Exercise set:
• a. In the TikTok tracks report, why did the authors not rename any columns? Answer in one to three sentences.
• b. List every column that the TikTok tracks report says was dropped during preprocessing.
• c. Write the next part of the TikTok tracks report, picking up after its last sentence.

Exercise passage:
____
Introduction
TikTok has become a cultural phenomenon, with millions of users creating and sharing short video clips with music. The music on TikTok has a significant impact on popular culture, driving the success of hit songs and launching new artists’ careers. By analyzing data related to trending TikTok tracks, we hope to discover insightful patterns in the music that drives this platform. Specifically, we explored the question: what factors contribute to making a track popular on TikTok?
We are interested in exploring the relationship between song duration and the popularity of TikTok tracks. We also want to visualize the song danceability of TikTok tracks before and after COVID-19. We are curious about these two variables because of our own experiences during the pandemic – a feeling of restlessness and boredom during quarantine could have encouraged people on TikTok to create dance trends as an outlet.
From our report, we found that while there is no statistically significant relationship between song duration and its popularity on TikTok, the majority of popular tracks were between 2.5 to 3.5 minutes long. We also discovered that there is a statistically significant difference in the danceability of TikTok tracks before and after the pandemic, with a higher danceability value after the pandemic.
Data description
Why was this dataset created? Who funded the creation of the dataset?
The dataset was created to analyze the popularity of trending TikTok tracks, and understand what factors influence a TikTok track’s popularity. The dataset was created by Team Dan, a team participating in the Eskwelabs DSCN Sprint (https://github.com/romeoben/DSC7-Sprint2-TeamDan) in June 2021. We acquired the dataset from Kaggle. It is unclear who funded the creation of the dataset.
If people are involved, were they aware of the data collection and if so, what purpose did they expect the data to be used for? What processes might have influenced what data was observed and recorded and what was not?
The track creators were not involved in the data collection. The data collection was done by a third-party. The data was collected by scraping data from TikTok and compiling it into csv files. The top trending tracks on Tiktok (at the specific time of collection) influenced the data that was recorded.
What preprocessing was done, and how did the data come to be in the form that you are using?
We removed observations that had any null values. Then, we dropped the genre, playlist_id, and playlist_name columns, because they are not relevant to our research question. We did not have to rename any columns as they were all in snake case format.
What are the observations (rows) and the attributes (columns)?
Each observation is a TikTok track. The columns in our dataset include track_id and track_name, artist_id and artist_name, album_id, duration (measured in seconds), duration_mins (duration measured in minutes), release_date, popularity (integer scale from 1 to 100), danceability (integer scale from 0 to 1), and energy (integer scale from 0 to 1). Additionally, columns related to the track musicality include key, loudness, mode, “speechiness”, “instrumentalness”, “acousticness”, liveness, valence (float scale from 0 to 1) and tempo. There are 6,746 instances in total. Of this, there are 3,560 instances with unique ids.
____
Supplied data:
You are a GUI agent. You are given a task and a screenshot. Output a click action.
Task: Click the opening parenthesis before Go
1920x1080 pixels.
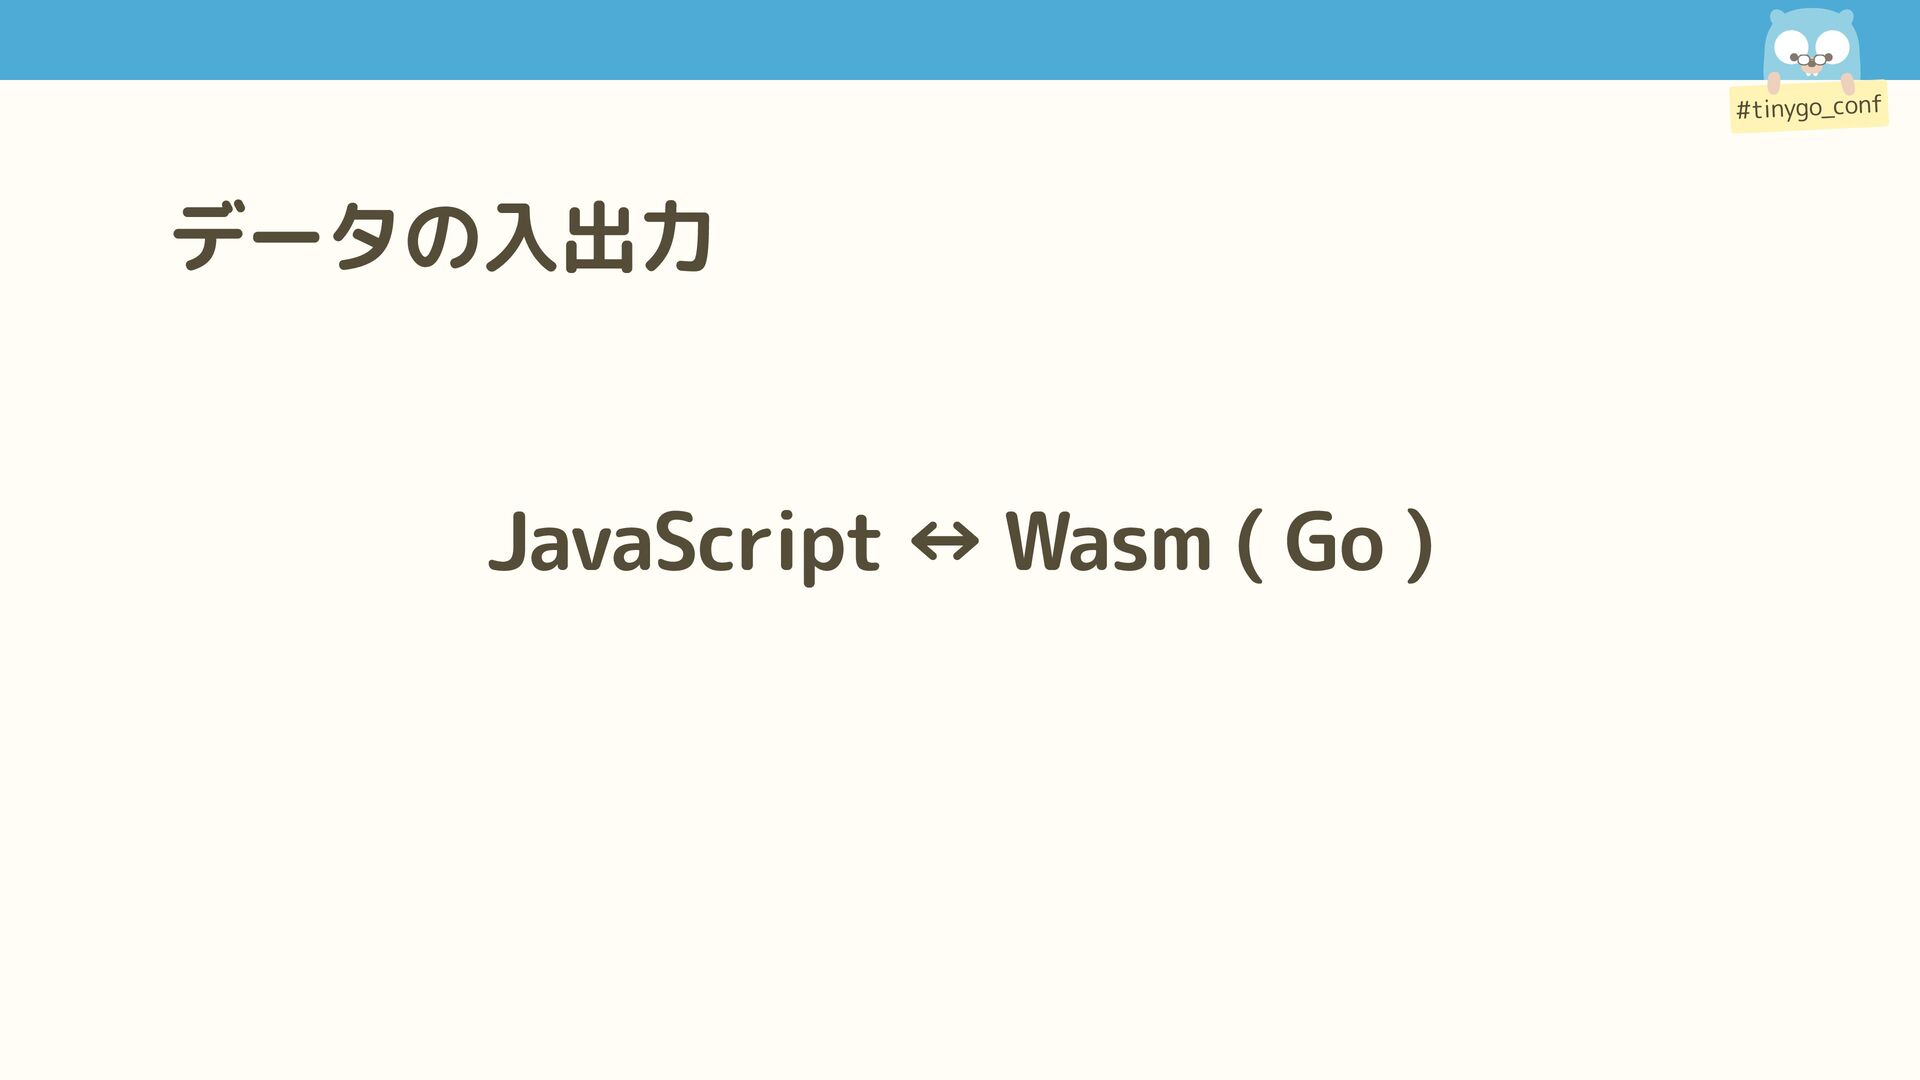point(1249,544)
____
Answers by item:
• a. They did not need to rename any columns because all of them were already in snake case format.

• b. genre, playlist_id, playlist_name

• c.
Description of the columns
track_name - Name of the track
artist_name - Name of the artist
artist_pop - Popularity of the artist
album - Name of the album
track_pop - Popularity of the track
danceability - Danceability describes how suitable a track is for dancing based on a combination of musical elements including tempo, rhythm stability, beat strength, and overall regularity. A value of 0.0 is least danceable and 1.0 is most danceable.
energy - Energy is a measure from 0.0 to 1.0 and represents a perceptual measure of intensity and activity. Typically, energetic tracks feel fast, loud, and noisy. For example, death metal has high energy, while a Bach prelude scores low on the scale. Perceptual features contributing to this attribute include dynamic range, perceived loudness, timbre, onset rate, and general entropy.
loudness - The overall loudness of a track in decibels (dB). Loudness values are averaged across the entire track and are useful for comparing relative loudness of tracks. Loudness is the quality of a sound that is the primary psychological correlate of physical strength (amplitude). Values typically range between -60 and 0 db.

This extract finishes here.